Again, I called her, but again she couldn’t talk for too long, not because she didn’t want to talk, but because both times I called her, she was working. On her birthday, she was working her regular Monday-Friday, full-time job. On Mother’s Day, she was working at her part time job.

There are some days when mom works 15-hour days. She works from 9-5, then has about an hour or so to get to her part-time job, where she works until about 11:30 p.m. Then she comes home around midnight and has to wake up in time to get to work at 9 a.m. again. Also, her weekends are rarely free. This weekend is one of the few where she doesn’t have to work.
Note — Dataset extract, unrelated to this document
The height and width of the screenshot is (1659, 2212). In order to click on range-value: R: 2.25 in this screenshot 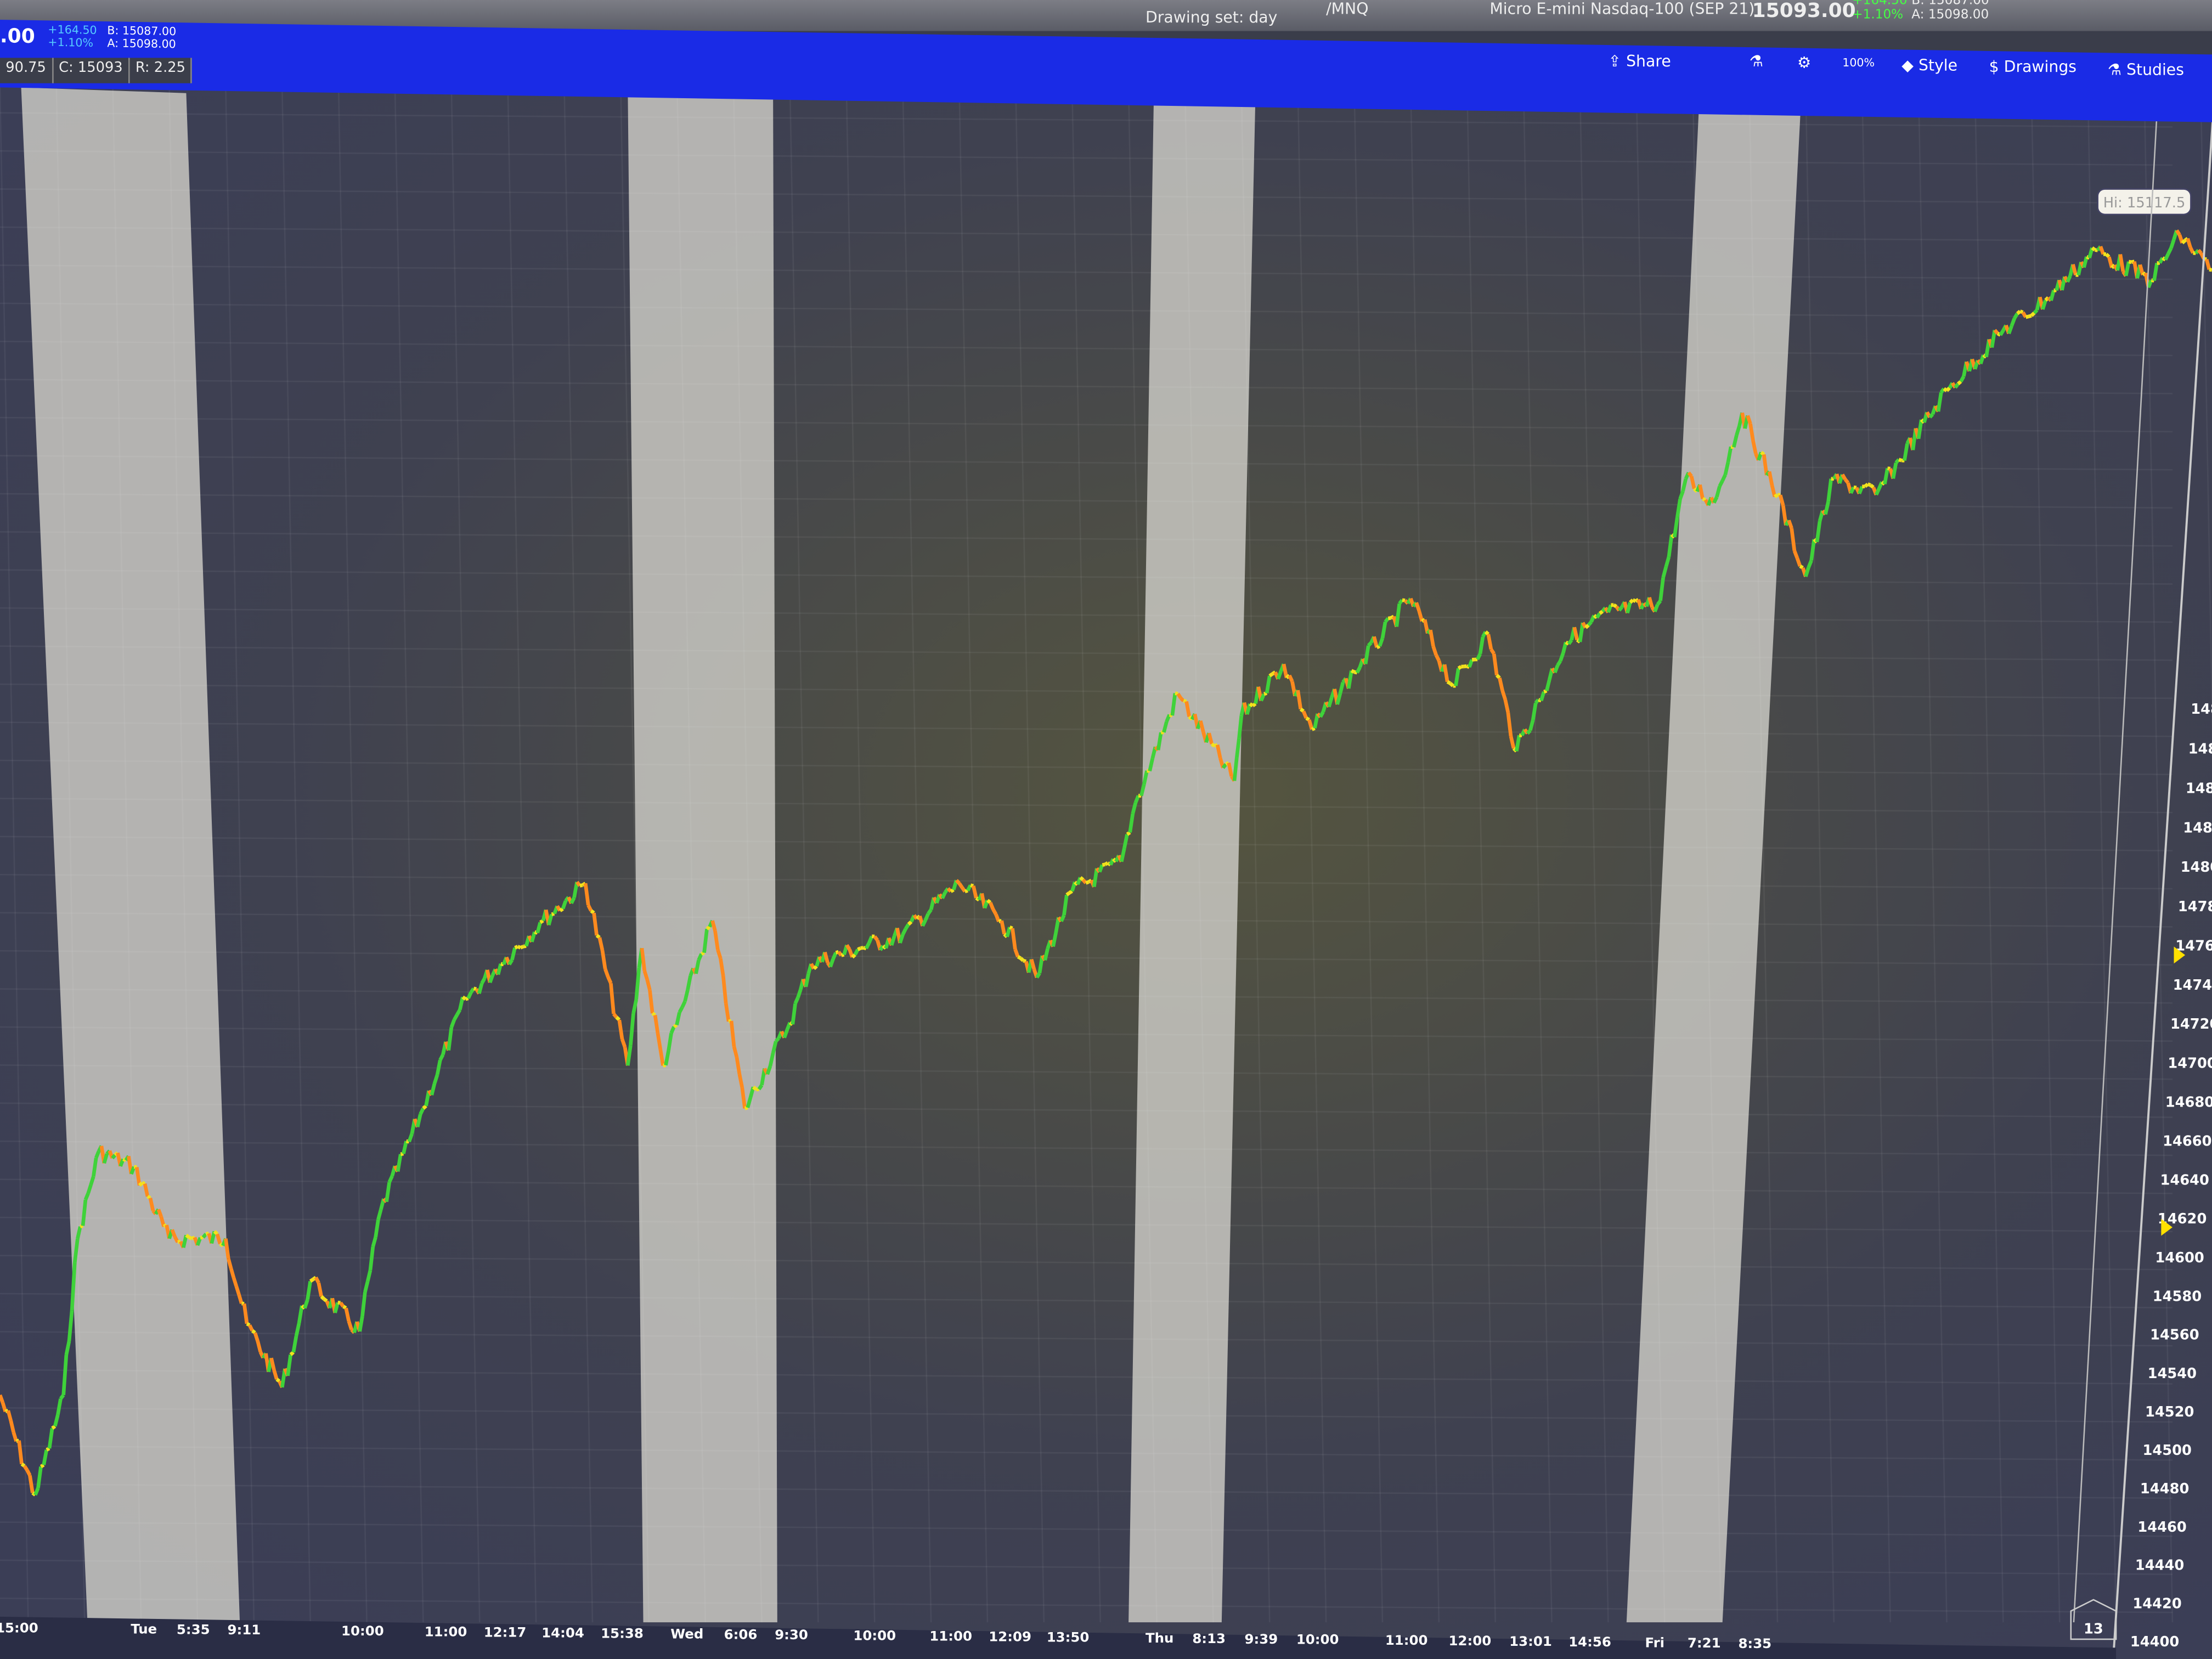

She switched with someone and took that Mother’s Day shift so she could come and see me graduate.

She’s been doing this now for about six years, all so our family can have a little extra money and I can go to Notre Dame.

Mom, there’s no way I can ever repay you for the many sacrifices you’ve made for me over the years, and I want you to know that no matter where I go over the next few years, I have you to thank for helping me get here. I know it’s been hard, but without you, I wouldn’t have been able to spend these last four wonderful years of my life at Notre Dame. It’s all because of you and I want everyone who reads this to know that I have the best mother any son could ever ask for.

I still remember the day I got the acceptance letter to Notre Dame.

It was just after grandpa had died (my grandfather was a huge Notre Dame fan) and you and Jennifer went out to meet the mailman as he walked up the steps. You grabbed the envelope and came running inside. I ripped it open and I could barely read past “congratulations” before you mobbed me with a huge hug. No matter how long I live I’ll take that moment with me. Mom, because of your selflessness and your kind heart, I’m graduating from the University of Notre Dame this weekend, the school I’ve dreamed of attending since watching the football games with grandpa all those years. And I’m graduating because you’ve been there with me everyday, mom, making sure I can accomplish that dream. Thank you. And I love you.